The clinical-stage biotechnology company, recently rebranded from Kamari Pharma, confirmed that the first patient has been dosed in a global Phase 1b study. This milestone follows a successful Phase 1a trial in healthy volunteers that established a favorable safety profile for the oral drug, a potential first-in-class TRPV3 inhibitor. The news provides a tangible beacon of hope for individuals suffering from a condition that causes extreme pain and severe disability.

“The favorable safety profile observed in Phase 1a represents an important milestone for KM-023 and supports advancing the program in patients,” said Dr. David Aviezer, Chief Executive Officer of Orvida Pharma, in a statement. “With no approved therapies available today, patients face a profound unmet medical need. We believe KM-023 has the potential to become the first targeted treatment for this condition.”

The Devastating Reality of Olmsted Syndrome

Olmsted syndrome is an ultra-rare and progressive genetic disorder, with fewer than 100 cases documented worldwide since it was first described in 1927. The disease is characterized by severe, painful thickening of the skin on the palms of the hands and soles of the feet, a condition known as palmoplantar keratoderma. This thickening often leads to deep, painful cracks and fissures that can make walking or using one's hands an agonizing ordeal, severely limiting mobility and daily function.

The syndrome's impact extends beyond the hands and feet. Patients often develop rough, scaly skin patches around the mouth, nose, eyes, and genital areas. In the most severe cases, the disease can cause constricting bands to form around fingers and toes, leading to deformities and even spontaneous amputation. The constant pain, intense itching, and recurrent infections from broken skin create a relentless burden, profoundly affecting quality of life and often leading to social isolation.
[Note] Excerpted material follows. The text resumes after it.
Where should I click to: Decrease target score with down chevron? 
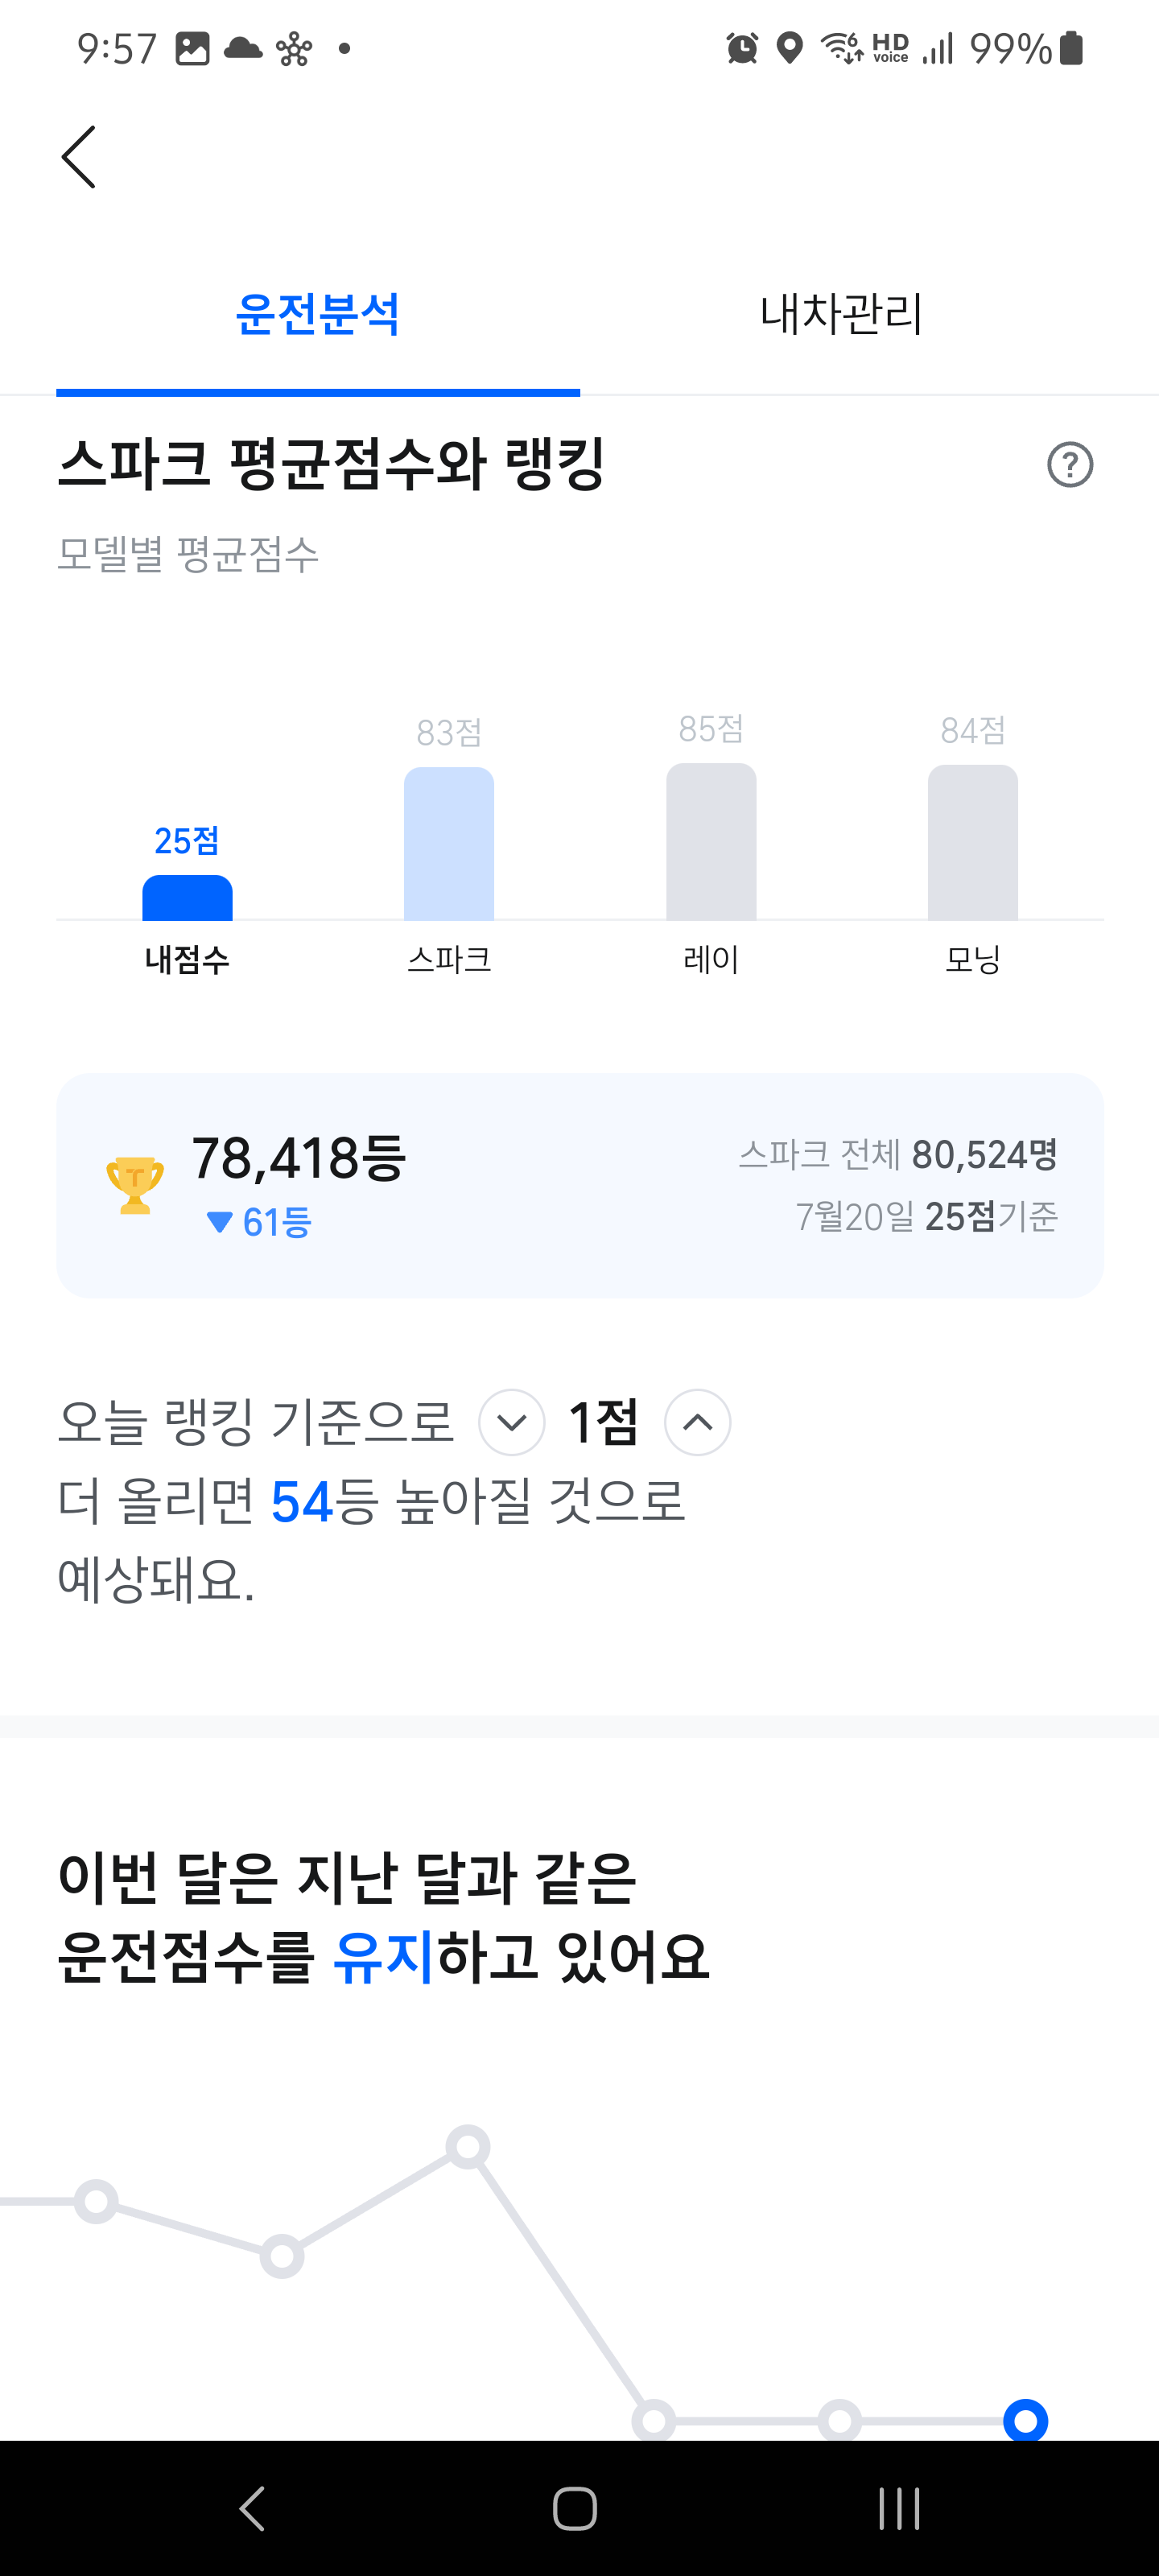tap(511, 1421)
Currently, there is no cure. Treatment is a frustrating cycle of symptom management, offering only partial and temporary relief. Patients rely on a combination of topical creams to soften the skin, systemic retinoids that carry significant side effects, and, in some cases, surgical removal of the thickened skin, which often grows back. This lack of effective options highlights the critical importance of developing a targeted therapy that addresses the root cause of the disease.

A Targeted Attack on a Genetic Driver

Orvida Pharma’s KM-023 represents a paradigm shift from symptomatic relief to a targeted, molecular approach. Modern genetic research has identified that many cases of Olmsted syndrome are caused by gain-of-function mutations in the TRPV3 gene. This gene provides instructions for making a protein that forms a channel, or pore, on the surface of skin cells, regulating the flow of calcium ions.
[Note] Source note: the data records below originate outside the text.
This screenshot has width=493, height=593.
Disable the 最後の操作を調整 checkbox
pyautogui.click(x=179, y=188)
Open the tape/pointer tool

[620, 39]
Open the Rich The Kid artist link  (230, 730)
In Olmsted syndrome, mutations cause the TRPV3 channel to be overactive, leading to the uncontrolled skin cell growth and thickening that defines the disease. KM-023 is a highly specific oral TRPV3 inhibitor, a molecule designed to block this overactive channel and normalize skin cell function from the inside out.

This scientific approach is what makes the initiation of the patient trial so compelling. “TRPV3 plays a key role in the underlying disease biology, and targeting this pathway with KM-023 represents a compelling therapeutic approach,” commented Prof. Edel O’Toole, MD, PhD, FRCP, of Queen Mary University of London, a leading dermatologist and an investigator in the clinical program. “These early safety data are encouraging and support the continued evaluation of KM-023 in patients with Olmsted syndrome.”
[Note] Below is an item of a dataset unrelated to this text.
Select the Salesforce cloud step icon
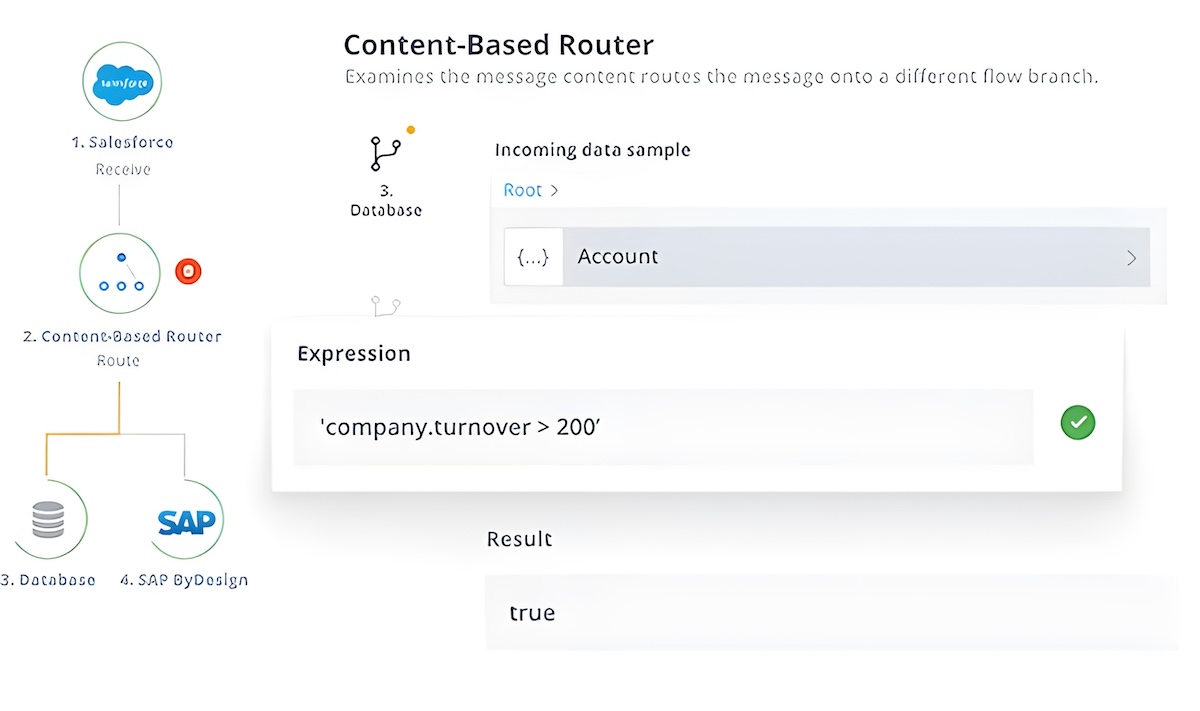[x=120, y=83]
From Healthy Volunteers to Patient Dosing

The journey of KM-023 to patient trials began with a meticulously designed Phase 1a study conducted in France. The randomized, placebo-controlled trial involved 30 healthy volunteers. In cohorts receiving single ascending doses, no treatment-related adverse events were reported. In cohorts receiving multiple doses twice daily for up to five days, only two mild and transient adverse events were observed, neither of which required intervention.

These encouraging safety and tolerability results gave Orvida the green light to proceed to the Phase 1b portion of the trial. This global study, now underway at sites in the United Kingdom, the U.S., and Europe, will enroll patients diagnosed with Olmsted syndrome. Participants will receive KM-023 twice daily for 12 weeks.

The primary goal is to continue assessing the drug's safety in patients, but investigators will also be closely monitoring for exploratory signs of clinical activity—the first hints that the drug may be alleviating the disease's brutal symptoms. The trial, conducted under protocols approved by the FDA, MHRA, and ANSM, is a critical step in determining if the scientific promise of TRPV3 inhibition can translate into real-world clinical benefit. The company expects to release topline results from this study in the third quarter of 2026.